§ **WHAT THE EXERCISE ASKS**:
Would you transcribe the records below from the line with "For every named" to the line with "[Youtube] (417, 2203)", ends included, exactly and with nothing more, leaving the pictures out?

§ **MATERIALS PROVIDED**:
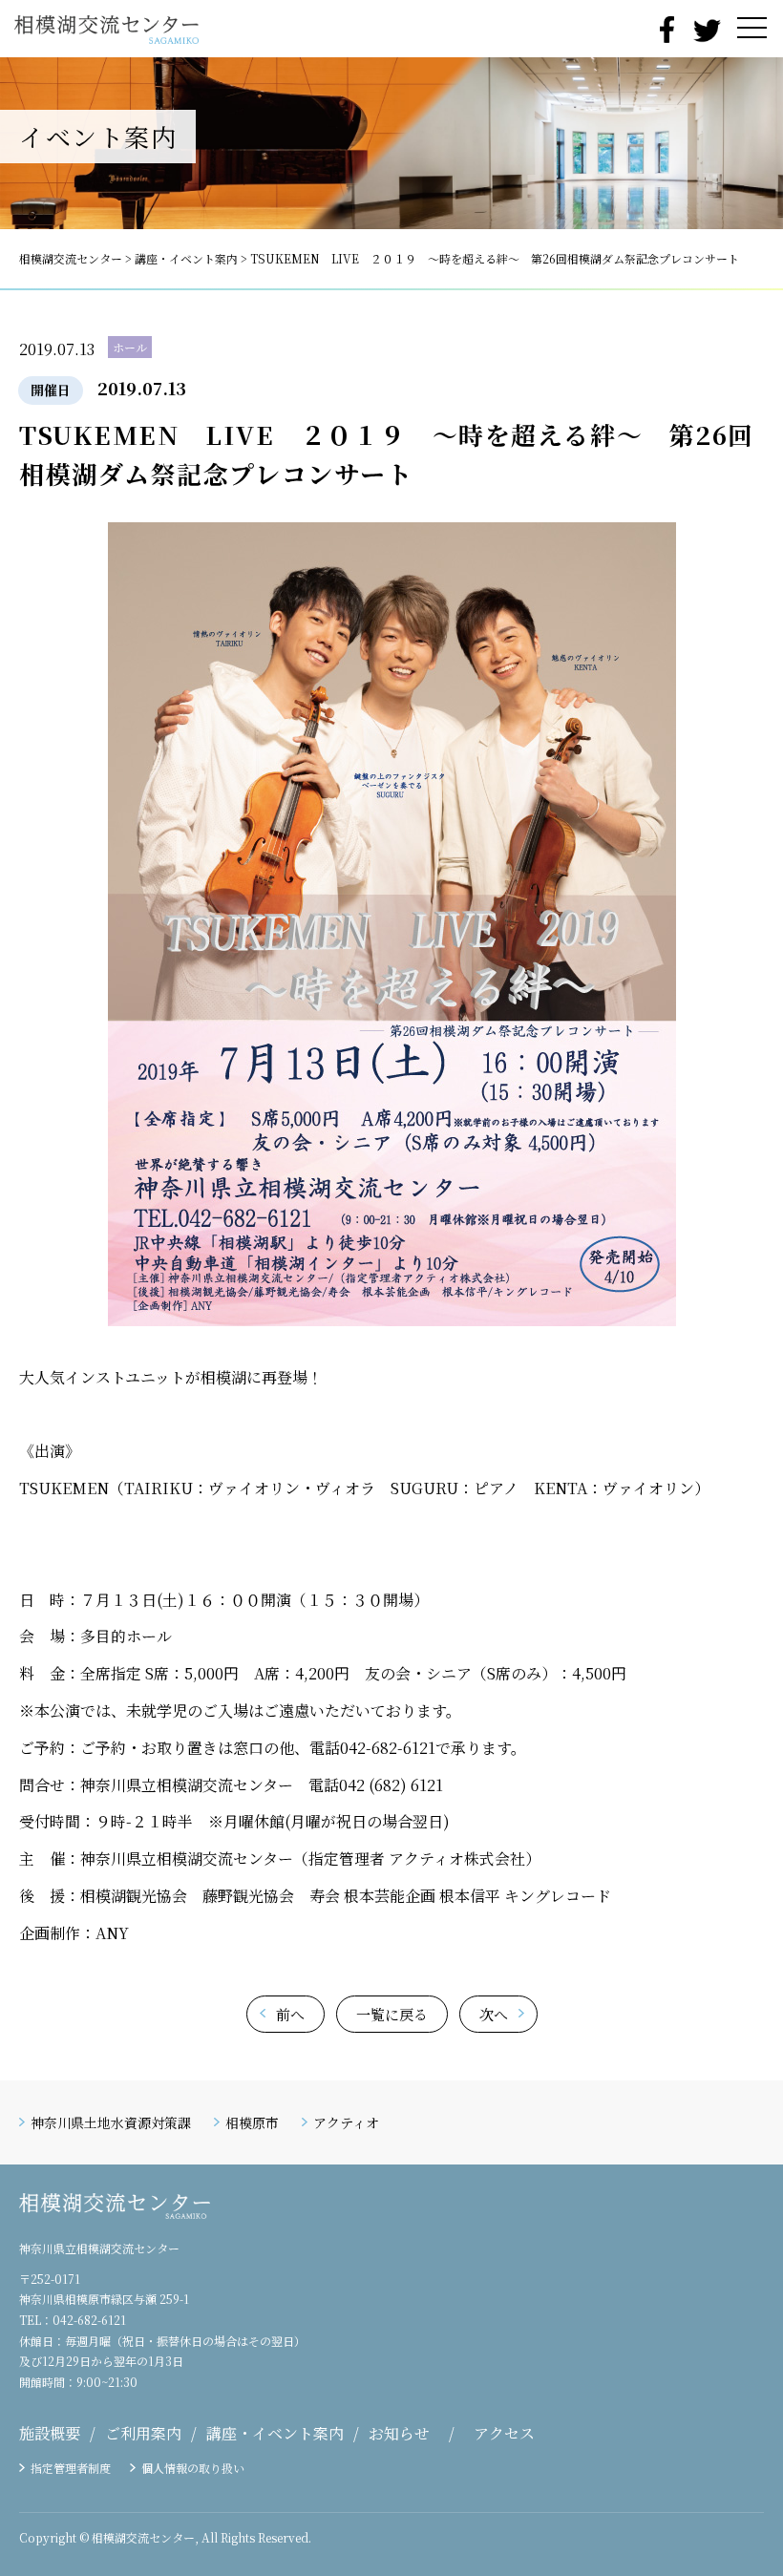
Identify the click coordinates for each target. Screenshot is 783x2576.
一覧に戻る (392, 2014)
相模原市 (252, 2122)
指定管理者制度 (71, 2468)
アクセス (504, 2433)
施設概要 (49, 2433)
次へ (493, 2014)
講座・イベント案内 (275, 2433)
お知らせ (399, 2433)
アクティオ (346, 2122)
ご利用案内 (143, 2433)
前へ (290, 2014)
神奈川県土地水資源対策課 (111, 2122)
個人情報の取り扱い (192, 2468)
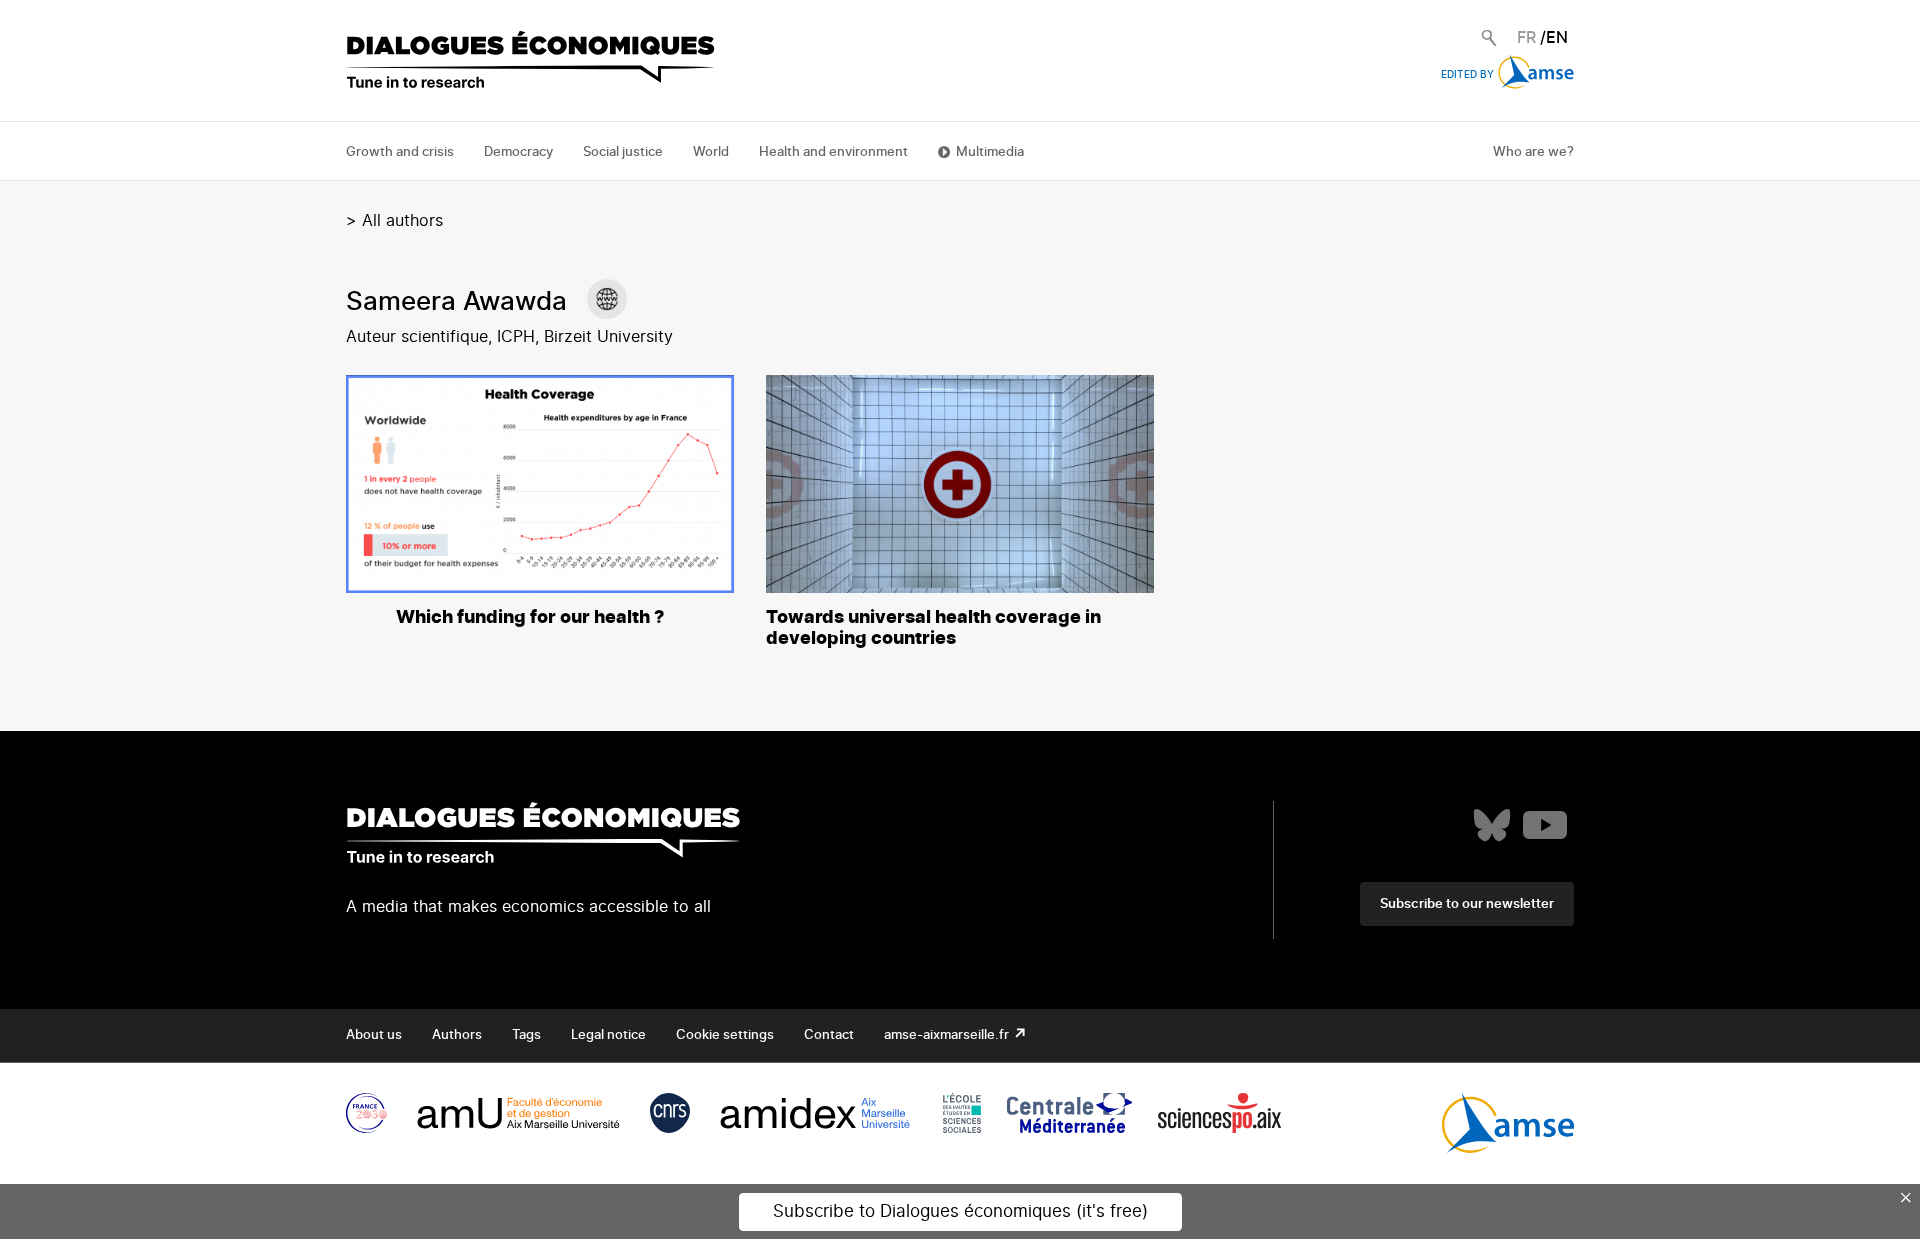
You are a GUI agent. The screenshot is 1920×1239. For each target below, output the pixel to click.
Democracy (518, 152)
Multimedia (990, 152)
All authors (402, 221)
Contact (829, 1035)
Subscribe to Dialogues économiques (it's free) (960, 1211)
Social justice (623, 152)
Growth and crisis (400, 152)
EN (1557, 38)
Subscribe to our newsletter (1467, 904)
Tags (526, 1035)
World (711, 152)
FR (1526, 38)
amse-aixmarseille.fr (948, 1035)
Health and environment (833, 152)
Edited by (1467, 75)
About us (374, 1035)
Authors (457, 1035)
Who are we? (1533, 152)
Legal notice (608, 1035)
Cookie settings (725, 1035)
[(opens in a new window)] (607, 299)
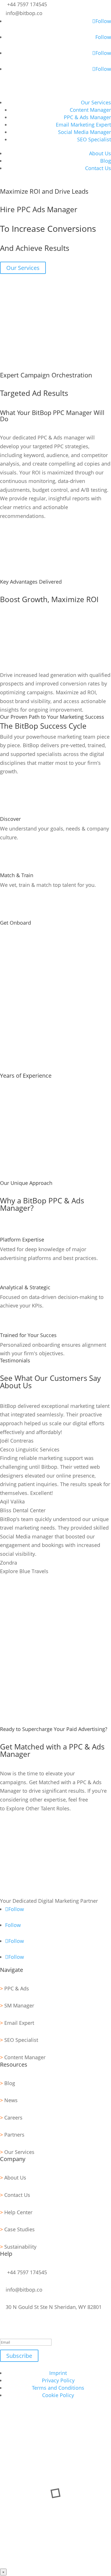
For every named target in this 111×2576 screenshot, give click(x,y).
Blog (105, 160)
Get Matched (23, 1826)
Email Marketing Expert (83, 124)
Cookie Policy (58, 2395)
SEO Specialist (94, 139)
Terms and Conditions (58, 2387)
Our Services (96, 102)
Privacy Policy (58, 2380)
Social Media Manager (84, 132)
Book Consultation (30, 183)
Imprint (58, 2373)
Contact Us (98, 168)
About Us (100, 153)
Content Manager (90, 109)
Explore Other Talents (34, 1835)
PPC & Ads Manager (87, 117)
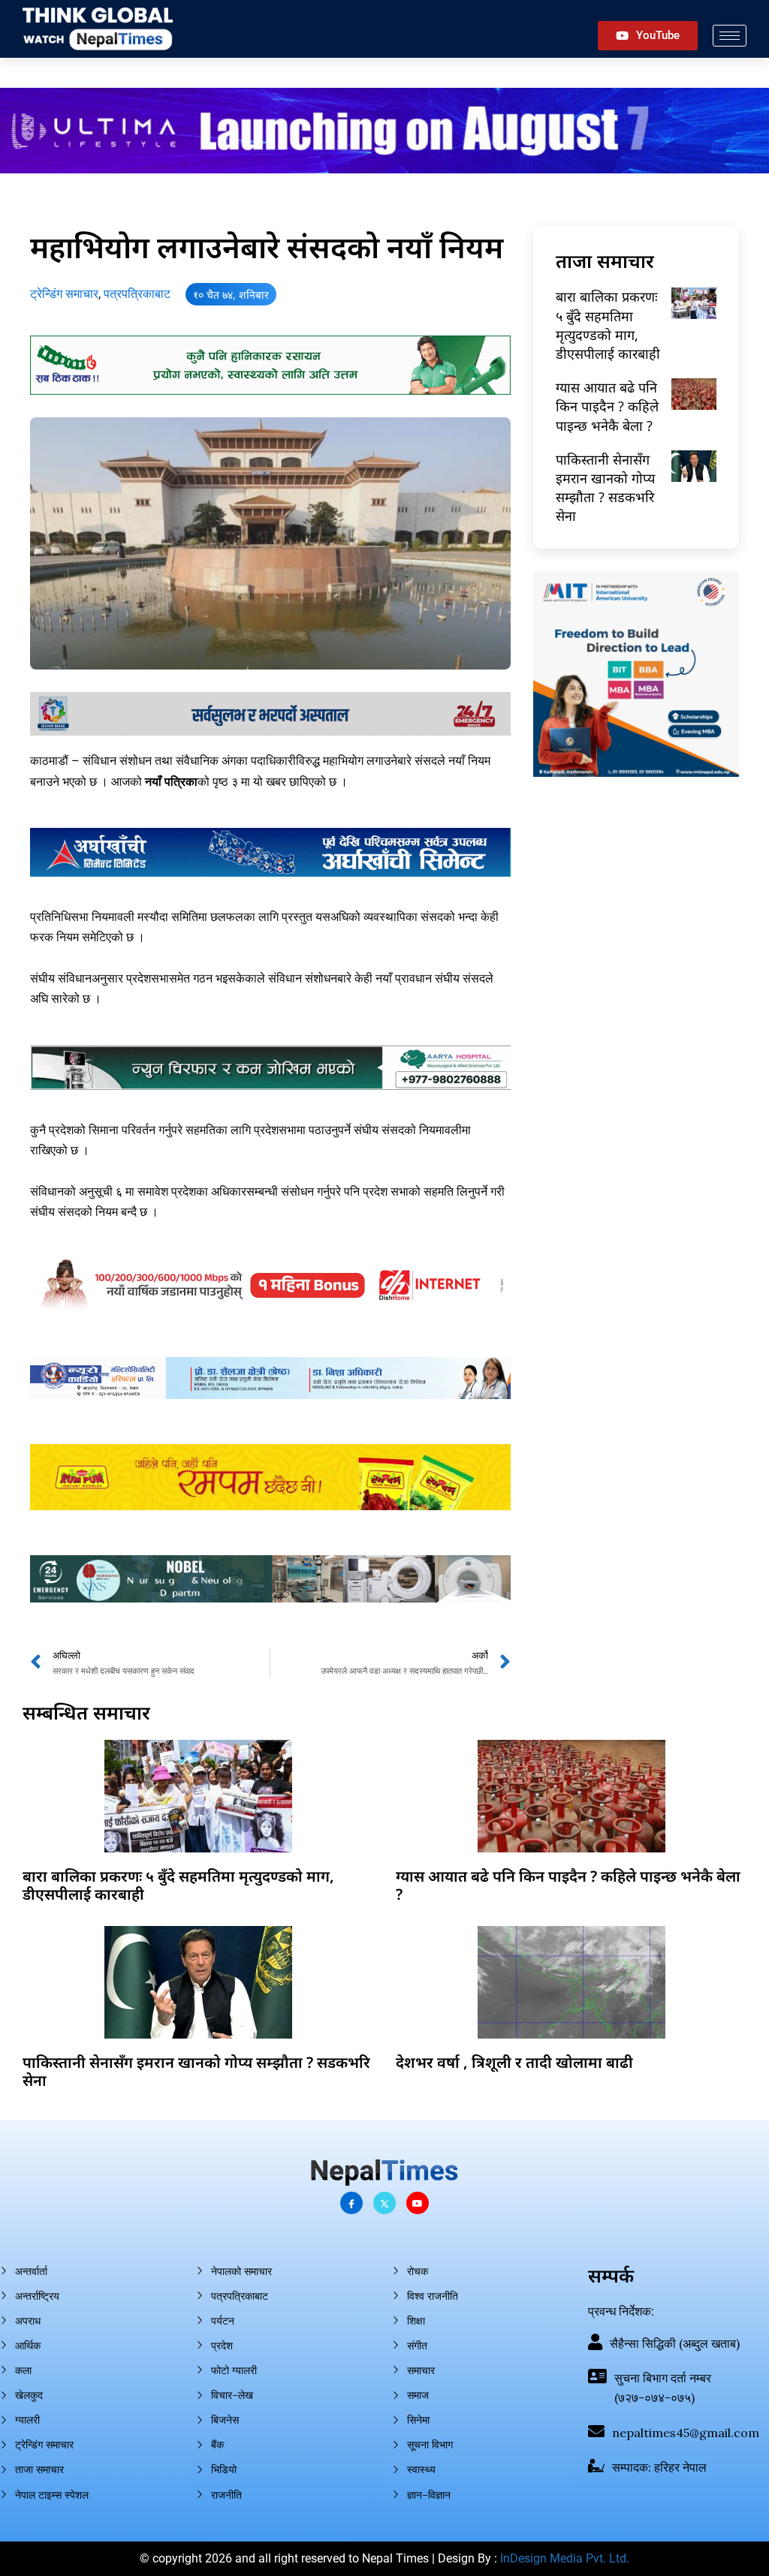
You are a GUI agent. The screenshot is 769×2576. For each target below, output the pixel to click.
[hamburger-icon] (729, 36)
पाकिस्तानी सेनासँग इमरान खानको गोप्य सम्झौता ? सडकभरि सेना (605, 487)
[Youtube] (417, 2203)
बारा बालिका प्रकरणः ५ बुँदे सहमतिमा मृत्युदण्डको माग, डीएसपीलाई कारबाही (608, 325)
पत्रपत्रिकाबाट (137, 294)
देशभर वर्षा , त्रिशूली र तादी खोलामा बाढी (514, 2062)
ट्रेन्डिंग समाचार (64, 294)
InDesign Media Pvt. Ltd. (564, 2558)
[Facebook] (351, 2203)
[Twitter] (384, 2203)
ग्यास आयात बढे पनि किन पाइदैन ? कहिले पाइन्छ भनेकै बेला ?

§ **SOLUTION TO THIS EXERCISE**:
For every named target in this 111×2576 screenshot, give click(x,y).
Blog (105, 160)
Get Matched (23, 1826)
Email Marketing Expert (83, 124)
Cookie Policy (58, 2395)
SEO Specialist (94, 139)
Terms and Conditions (58, 2387)
Our Services (96, 102)
Privacy Policy (58, 2380)
Social Media Manager (84, 132)
Book Consultation (30, 183)
Imprint (58, 2373)
Contact Us (98, 168)
About Us (100, 153)
Content Manager (90, 109)
Explore Other Talents (34, 1835)
PPC & Ads Manager (87, 117)
You are a GUI agent. The screenshot is 769×2576. For each target below, output the pixel to click.
[hamburger-icon] (729, 36)
पाकिस्तानी सेनासँग इमरान खानको गोप्य सम्झौता ? सडकभरि सेना (605, 487)
[Youtube] (417, 2203)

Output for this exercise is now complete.